O comércio é realmente intenso – e não só para os yatiris. Quem vende miniaturas não consegue ter sossego. As barracas de comida também ficam lotadas. Milhares de bolivianos compareceram à Alasitas paulistana. O prefeito Fernando Haddad (PT) também havia anunciado presença, mas teve um compromisso com a Fifa, por causa da Copa do Mundo, e teve de desmarcar. O petista assinaria na frente de todos um decreto incorporando a Alasitas ao calendário oficial das festas da cidade. Por conta da desistência, acabou dando a canetada dentro do gabinete.

“É um fato histórico”, classifica Luís Vásques, da Assempbol. “Saímos da repressão para a aprovação total. Felizmente os tempos mudaram, e estamos gratos à administração por ter trazido um novo olhar para os imigrantes.”

“Esse decreto é um reconhecimento da importância que os bolivianos têm para São Paulo.

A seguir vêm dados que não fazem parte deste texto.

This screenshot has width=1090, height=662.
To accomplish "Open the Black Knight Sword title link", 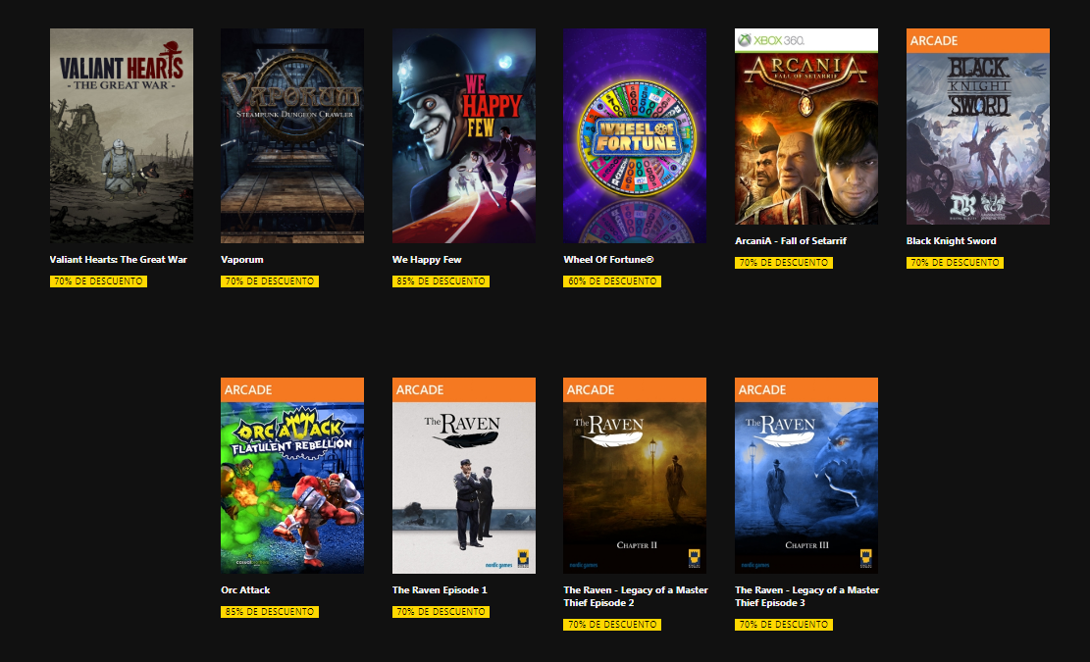I will tap(951, 241).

Outros imigrantes já são valorizados, como japoneses e italianos, mas os imigrantes mais recentes ainda sofrem muito”, analisa Rogério Sottili, secretário municipal de Direitos Humanos e Cidadania, que representou Haddad no festejo. “Nada mais justo de que uma feira como essa, tão importante para o povo boliviano, entrar no calendário oficial da cidade.”

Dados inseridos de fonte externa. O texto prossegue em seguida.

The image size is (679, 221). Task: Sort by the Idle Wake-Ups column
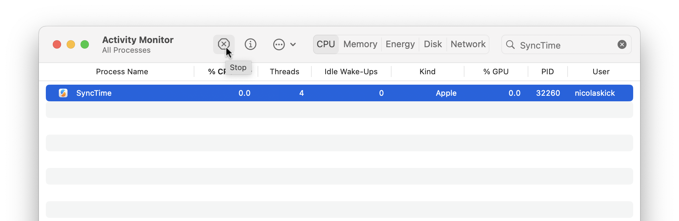351,71
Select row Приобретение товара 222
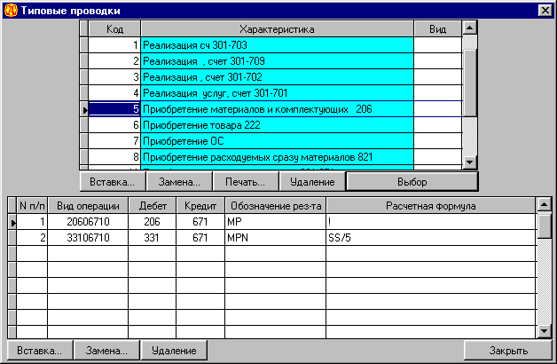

O secretário lembra que várias medidas foram tomadas pela administração municipal no primeiro ano de gestão, como a criação de uma Coordenadoria de Políticas para Migrantes, submetida à sua pasta, e um convênio com a Caixa Econômica Federal para que imigrantes irregulares possam abrir contas. “Agora, queremos fazer com o Banco do Brasil”, anuncia. “Assim, ficam menos vulneráveis à criminalidade. Com a bancarização, damos mais segurança e pertencimento.”

De acordo com Sottili, o próximo passo da prefeitura na relação com os bolivianos é regularizar a feira da Praça Kantuta, no Pari. “Meu desejo é vê-la transformada num destino turístico, organizado, bonito, como a feira da Liberdade”, pontua, lembrando que, pese aos avanços, é preciso caminhar mais. “Temos que ajudar e pressionar muito o governo federal para que as políticas para migrantes sejam mais efetivas, desburocratizando o processo de vistos. Nossas escolas têm de combater a xenofobia e o bullying. É um processo longo de inversão da cultura de violação de direitos humanos que temos na cidade.”

A principal demanda dos bolivianos é poder votar nas eleições. “Sem esse direito, ficamos invisíveis para os políticos”, afirma Luís Vásquez. O secretário de Direitos Humanos se diz favorável à reivindicação. “Ter voto é ter poder”, afirmou, ao anunciar que a prefeitura já concedeu aos imigrantes direito a votar e ser votado para os Conselhos Participativos da cidade. “Nosso compromisso é pra valer.”

Tamanha – e inédita – abertura do poder público tem feito com que os bolivianos queiram mais. É difícil saber quantos deles vivem na capital. Estimativas apontam que entre 200 mil e 300 mil bolivianos residam em São Paulo. “Quem sabe agora a gente consiga incluir outras festas no calendário”, revela o presidente da Assempbol, já com uma data na ponta da língua: 6 de agosto. “É o aniversário da Bolívia”, conta, sem a menor preocupação de esconder a saudade.